Faraday + CardioFlux
Genetesis’ flagship product, a cardiac imaging device called Faraday, takes 60-90 seconds to complete a scan and spawn high resolution images of the heart. The device registers the magnetic field given off by the heart, generated by the magnetic impulses that prompts the organ to beat. The process is completely non-evasive and doesn’t emit any radiation. The patient goes into the room, removes all metal objects, and lies down on a bed. A 6×6 sensor array hovers over the chest with zero contact.

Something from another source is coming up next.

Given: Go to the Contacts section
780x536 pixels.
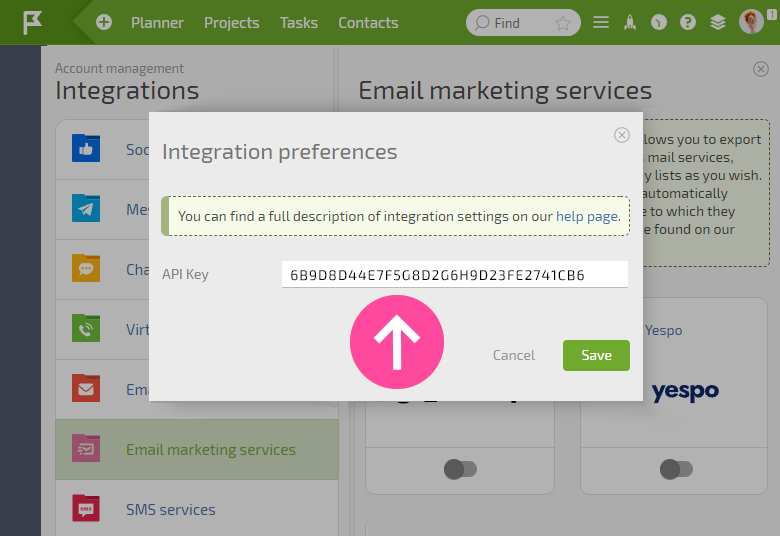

The bed then slides into a magnetic shield to block out magnetic fields given off by the Earth and objects around the patient.
The CardioFlux Application UI
Over a 90 second time period, Faraday collects data and analyses it through Genetesis’ proprietary software called the CardioFlux, which relies heavily on neural networks and deep learning to extrapolate dynamic and functional images as well as a repertoire of useful metrics that can help doctors diagnose diseases accurately.
“We want to be able to give doctors the confidence to rule out patients earlier in the process. Instead of doing 8 hours of tests, we want to put patients through the CardioFlux system after the EKG to give doctors the additional confidence needed to be able to send patients home.”
– Manny Setegn, CTO and Co-Founder of Genetesis
Genetesis conducted its first clinical trial at St. John Providence Hospital in Detroit, Michigan. They had sent in the prototype back in July of 2017 and ran the 100 patient trial through February. The results validated the team’s hypothesis, showing that the device has a 95% negative predictive value. The company currently has in the pipeline a 1,000 patient trial, soon to be conducted in several hospitals across the nation.
Genetesis currently plays in a blue ocean market with no direct competitors. While several studies have emerged that investigate the feasibility of using magnetocardiography technology to detect ischemic heart diseases, no one except Genetesis has applied the science in a practical setting. The company plans on submitting their technology to the FDA for approval very soon and hope to begin selling to hospitals by early next year.
Building the Tricorder
For you Star Trek enthusiasts out there, you know what I’m talking about – the tricorder scanner is a device used by Starfleet doctors to diagnose diseases and collect information about the patient’s current state of health. A device that scans the body vitals and tells you if something is wrong… sound familiar?
There are multiple organisms in the human body other than the heart that also give off magnetic fields. Genetesis’ ultimate vision is to create a device very much similar to the tricorder scanner. The company plans to adopt a growth model similar to that of Amazon. Manny commented that Genetesis wants to “establish dominance in one area, then expand horizontally in that market, then vertically expand once they’re financially able to sustain those new projects.” For now, the team will focus on the heart with the goal of developing out the technology to diagnose a multitude of cardiovascular diseases with a single scan. What follows, then, would be adapting the technology to work with other organs that generate magnetic fields like the brain or gut. So, who knows, maybe the tricorder won’t stay science fiction for long!